▸ **SUPPLIED MATERIAL**:
%%
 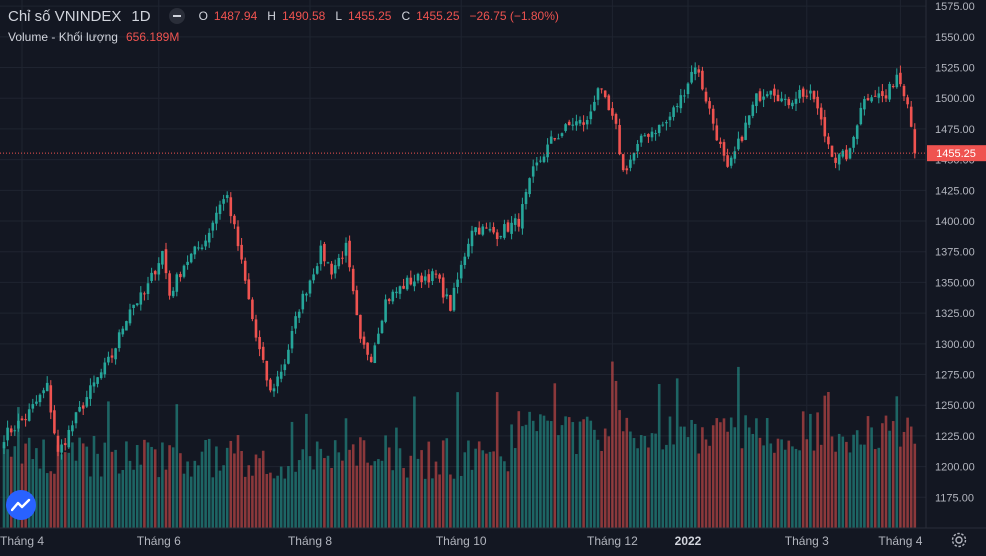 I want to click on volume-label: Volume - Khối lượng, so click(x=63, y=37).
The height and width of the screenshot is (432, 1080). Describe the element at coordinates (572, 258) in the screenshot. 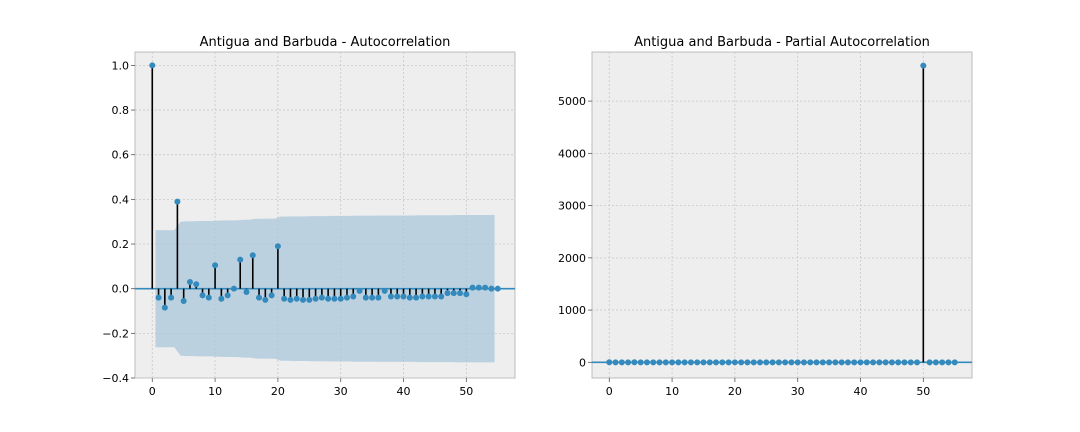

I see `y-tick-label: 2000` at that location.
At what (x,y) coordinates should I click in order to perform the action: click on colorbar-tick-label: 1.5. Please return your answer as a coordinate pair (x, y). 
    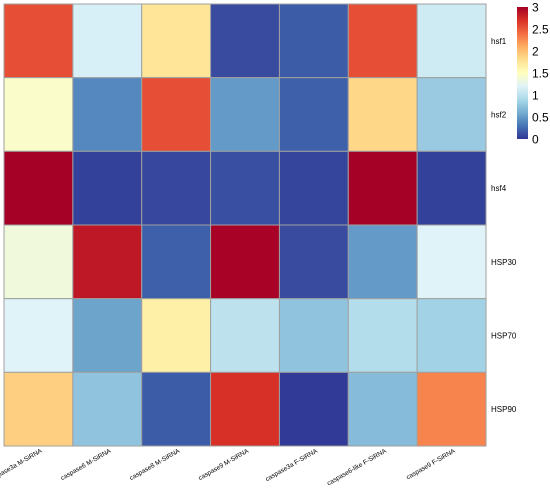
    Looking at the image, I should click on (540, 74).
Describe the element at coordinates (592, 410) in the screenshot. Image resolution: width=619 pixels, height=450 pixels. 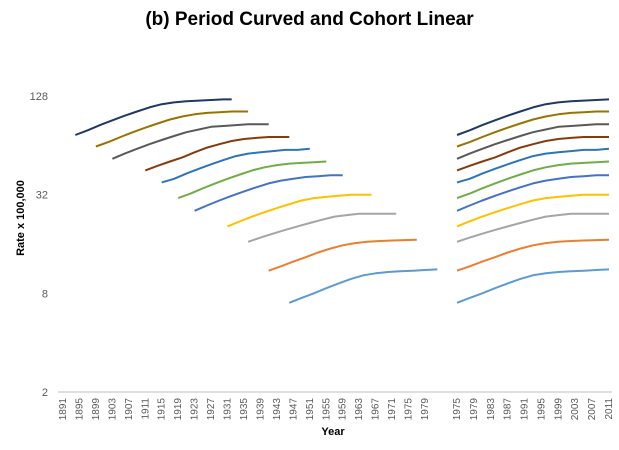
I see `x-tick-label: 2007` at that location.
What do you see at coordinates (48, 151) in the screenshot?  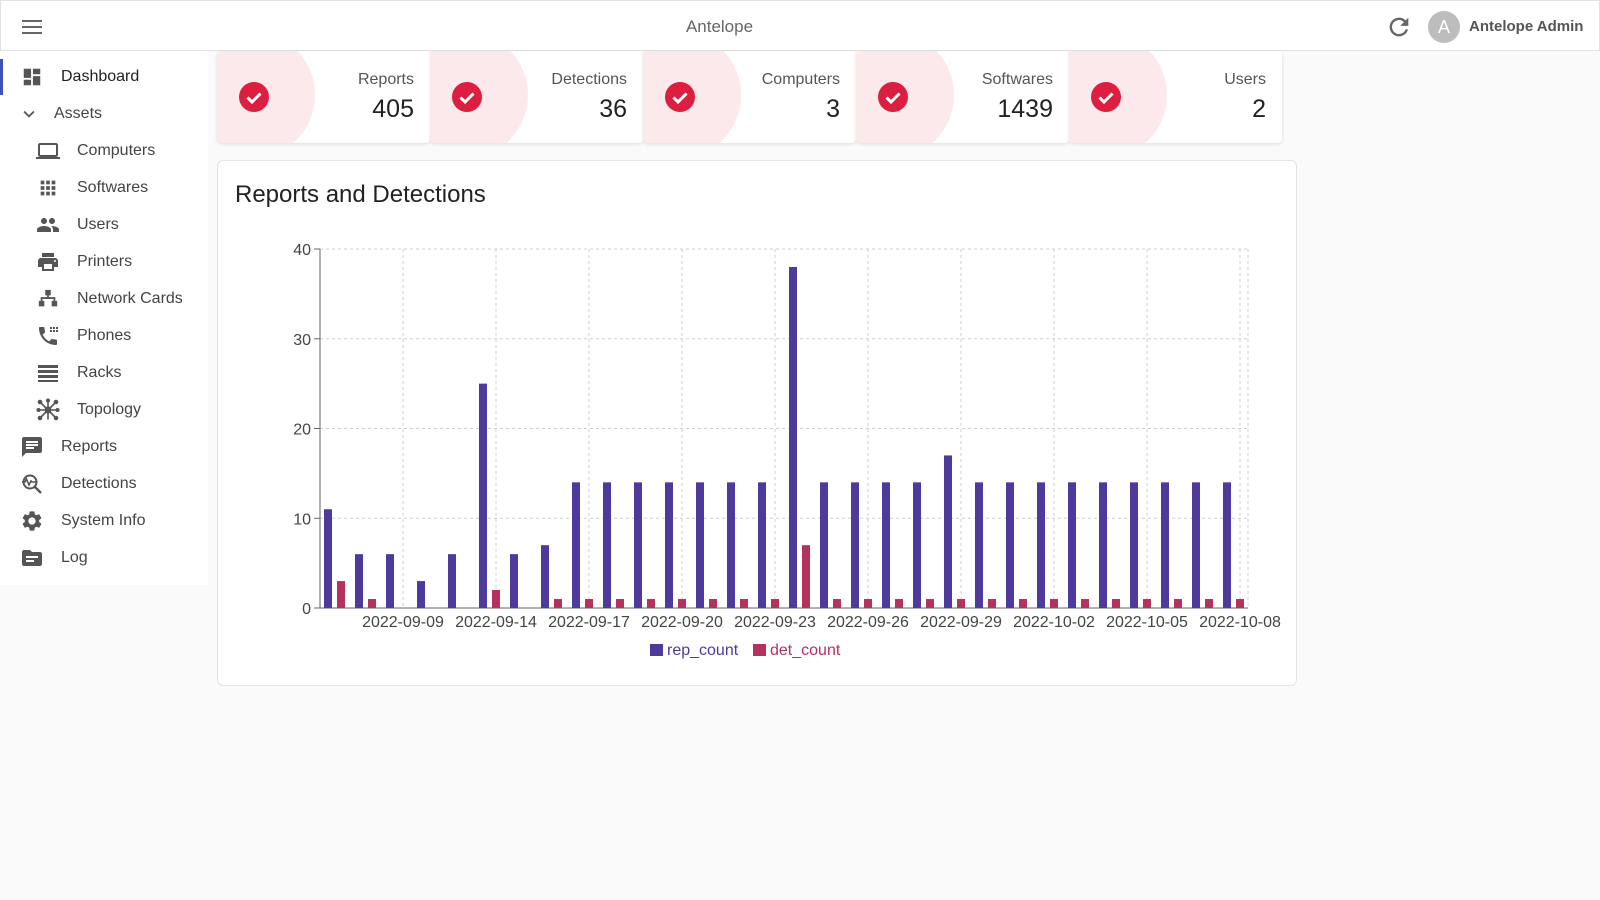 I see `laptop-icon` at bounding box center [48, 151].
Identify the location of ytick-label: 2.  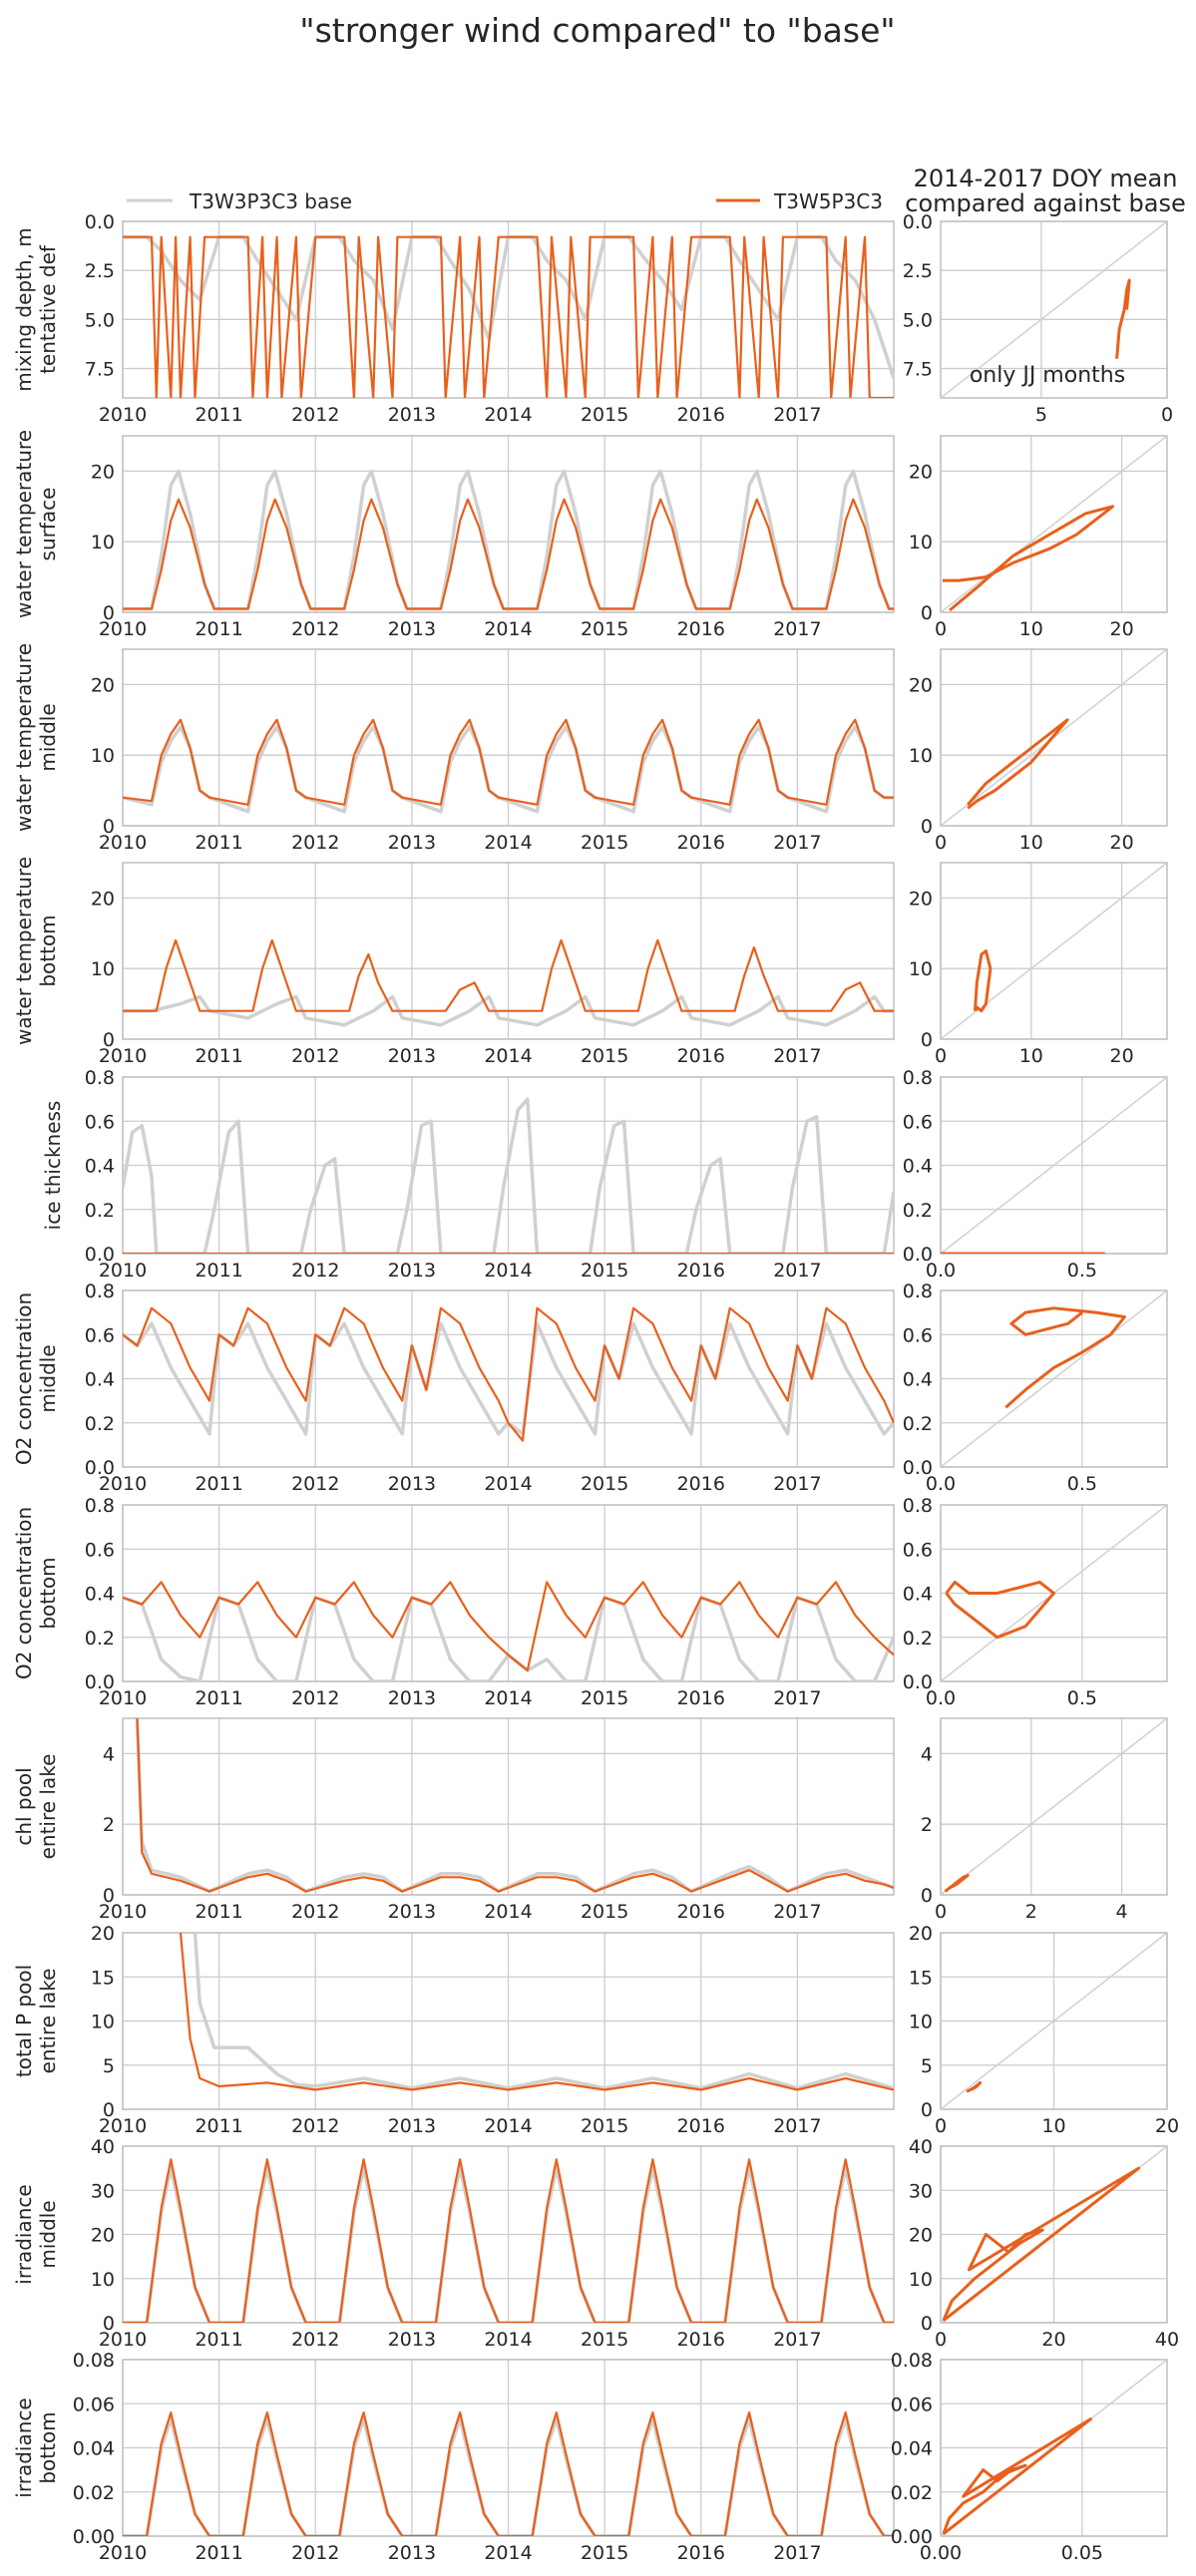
%%
▸ **TASK TO CARRY OUT**: Retype the data exactly, everything from the line containing "The height and" down to the line containing "Looking at the", and omit the pictures from your answer.

▸ **YOUR SOLUTION**:
The height and width of the screenshot is (432, 1080). Describe the element at coordinates (572, 258) in the screenshot. 

I see `y-tick-label: 2000` at that location.
At what (x,y) coordinates should I click in order to perform the action: click on colorbar-tick-label: 1.5. Please return your answer as a coordinate pair (x, y). 
    Looking at the image, I should click on (540, 74).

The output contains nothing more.